--- Your task ---
In the lines below, change every "callout" to "marker" and leave everything else the same.

--- Dataset records ---
============================================================

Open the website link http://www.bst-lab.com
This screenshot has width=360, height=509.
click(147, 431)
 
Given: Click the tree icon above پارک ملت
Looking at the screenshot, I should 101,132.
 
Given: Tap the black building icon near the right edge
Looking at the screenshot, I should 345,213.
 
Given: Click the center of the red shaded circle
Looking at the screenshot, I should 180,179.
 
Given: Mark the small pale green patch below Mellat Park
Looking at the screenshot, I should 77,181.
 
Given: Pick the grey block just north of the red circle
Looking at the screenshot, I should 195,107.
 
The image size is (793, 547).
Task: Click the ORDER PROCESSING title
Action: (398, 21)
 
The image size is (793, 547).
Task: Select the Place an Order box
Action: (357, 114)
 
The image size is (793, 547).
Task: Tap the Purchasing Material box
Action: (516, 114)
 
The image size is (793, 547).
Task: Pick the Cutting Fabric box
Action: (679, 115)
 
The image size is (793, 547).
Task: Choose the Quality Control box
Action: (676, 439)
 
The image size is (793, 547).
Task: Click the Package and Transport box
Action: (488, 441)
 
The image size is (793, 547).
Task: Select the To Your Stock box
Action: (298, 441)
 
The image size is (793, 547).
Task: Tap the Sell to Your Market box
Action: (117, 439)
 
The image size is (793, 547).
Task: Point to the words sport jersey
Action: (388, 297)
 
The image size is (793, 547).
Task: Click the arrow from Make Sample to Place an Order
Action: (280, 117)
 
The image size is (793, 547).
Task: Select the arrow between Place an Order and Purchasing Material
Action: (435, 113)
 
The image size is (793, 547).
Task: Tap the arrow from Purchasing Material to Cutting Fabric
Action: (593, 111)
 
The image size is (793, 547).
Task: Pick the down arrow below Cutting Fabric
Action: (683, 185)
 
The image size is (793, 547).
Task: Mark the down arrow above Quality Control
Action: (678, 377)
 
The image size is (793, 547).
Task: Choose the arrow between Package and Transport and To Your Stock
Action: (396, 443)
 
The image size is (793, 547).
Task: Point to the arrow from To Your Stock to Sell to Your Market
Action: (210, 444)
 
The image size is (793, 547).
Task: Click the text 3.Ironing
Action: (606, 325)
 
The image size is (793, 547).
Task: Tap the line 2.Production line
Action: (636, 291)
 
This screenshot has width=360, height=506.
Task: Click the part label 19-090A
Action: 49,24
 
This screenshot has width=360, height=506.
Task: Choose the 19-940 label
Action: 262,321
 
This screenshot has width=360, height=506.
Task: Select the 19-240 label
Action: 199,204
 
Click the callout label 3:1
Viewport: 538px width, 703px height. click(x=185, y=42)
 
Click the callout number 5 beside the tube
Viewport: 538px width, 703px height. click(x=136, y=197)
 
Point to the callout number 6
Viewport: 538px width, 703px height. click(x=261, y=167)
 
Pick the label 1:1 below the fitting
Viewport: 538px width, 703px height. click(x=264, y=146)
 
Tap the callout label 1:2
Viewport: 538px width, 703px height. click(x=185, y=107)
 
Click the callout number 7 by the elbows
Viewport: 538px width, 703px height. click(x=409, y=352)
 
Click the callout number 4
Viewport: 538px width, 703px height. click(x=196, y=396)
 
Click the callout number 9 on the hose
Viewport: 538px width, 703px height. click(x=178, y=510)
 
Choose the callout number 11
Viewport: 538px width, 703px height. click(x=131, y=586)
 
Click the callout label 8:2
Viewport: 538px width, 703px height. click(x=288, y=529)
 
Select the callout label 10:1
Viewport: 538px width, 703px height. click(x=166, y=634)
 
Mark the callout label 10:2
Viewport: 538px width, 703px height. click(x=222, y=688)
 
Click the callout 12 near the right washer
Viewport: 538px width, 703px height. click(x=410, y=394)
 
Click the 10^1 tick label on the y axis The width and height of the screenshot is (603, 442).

============================================================

--- Solved problem ---
Open the website link http://www.bst-lab.com
This screenshot has width=360, height=509.
click(147, 431)
 
Given: Click the tree icon above پارک ملت
Looking at the screenshot, I should 101,132.
 
Given: Tap the black building icon near the right edge
Looking at the screenshot, I should 345,213.
 
Given: Click the center of the red shaded circle
Looking at the screenshot, I should 180,179.
 
Given: Mark the small pale green patch below Mellat Park
Looking at the screenshot, I should 77,181.
 
Given: Pick the grey block just north of the red circle
Looking at the screenshot, I should 195,107.
 
The image size is (793, 547).
Task: Click the ORDER PROCESSING title
Action: (398, 21)
 
The image size is (793, 547).
Task: Select the Place an Order box
Action: (357, 114)
 
The image size is (793, 547).
Task: Tap the Purchasing Material box
Action: (516, 114)
 
The image size is (793, 547).
Task: Pick the Cutting Fabric box
Action: (679, 115)
 
The image size is (793, 547).
Task: Choose the Quality Control box
Action: (676, 439)
 
The image size is (793, 547).
Task: Click the Package and Transport box
Action: (488, 441)
 
The image size is (793, 547).
Task: Select the To Your Stock box
Action: (298, 441)
 
The image size is (793, 547).
Task: Tap the Sell to Your Market box
Action: (117, 439)
 
The image size is (793, 547).
Task: Point to the words sport jersey
Action: (388, 297)
 
The image size is (793, 547).
Task: Click the arrow from Make Sample to Place an Order
Action: (280, 117)
 
The image size is (793, 547).
Task: Select the arrow between Place an Order and Purchasing Material
Action: (435, 113)
 
The image size is (793, 547).
Task: Tap the arrow from Purchasing Material to Cutting Fabric
Action: (593, 111)
 
The image size is (793, 547).
Task: Pick the down arrow below Cutting Fabric
Action: (683, 185)
 
The image size is (793, 547).
Task: Mark the down arrow above Quality Control
Action: (678, 377)
 
The image size is (793, 547).
Task: Choose the arrow between Package and Transport and To Your Stock
Action: (396, 443)
 
The image size is (793, 547).
Task: Point to the arrow from To Your Stock to Sell to Your Market
Action: (210, 444)
 
The image size is (793, 547).
Task: Click the text 3.Ironing
Action: (606, 325)
 
The image size is (793, 547).
Task: Tap the line 2.Production line
Action: (636, 291)
 
This screenshot has width=360, height=506.
Task: Click the part label 19-090A
Action: 49,24
 
This screenshot has width=360, height=506.
Task: Choose the 19-940 label
Action: 262,321
 
This screenshot has width=360, height=506.
Task: Select the 19-240 label
Action: 199,204
 
Click the marker label 3:1
Viewport: 538px width, 703px height. click(x=185, y=42)
 
Click the marker number 5 beside the tube
Viewport: 538px width, 703px height. click(x=136, y=197)
 
Point to the marker number 6
Viewport: 538px width, 703px height. click(x=261, y=167)
 
Pick the label 1:1 below the fitting
Viewport: 538px width, 703px height. click(x=264, y=146)
 
Tap the marker label 1:2
Viewport: 538px width, 703px height. click(x=185, y=107)
 
Click the marker number 7 by the elbows
Viewport: 538px width, 703px height. click(x=409, y=352)
 
Click the marker number 4
Viewport: 538px width, 703px height. click(x=196, y=396)
 
Click the marker number 9 on the hose
Viewport: 538px width, 703px height. click(x=178, y=510)
 
Choose the marker number 11
Viewport: 538px width, 703px height. click(x=131, y=586)
 
Click the marker label 8:2
Viewport: 538px width, 703px height. click(x=288, y=529)
 
Select the marker label 10:1
Viewport: 538px width, 703px height. click(x=166, y=634)
 
Mark the marker label 10:2
Viewport: 538px width, 703px height. click(x=222, y=688)
 
Click the marker 12 near the right washer
Viewport: 538px width, 703px height. click(x=410, y=394)
 
Click the 10^1 tick label on the y axis The width and height of the screenshot is (603, 442).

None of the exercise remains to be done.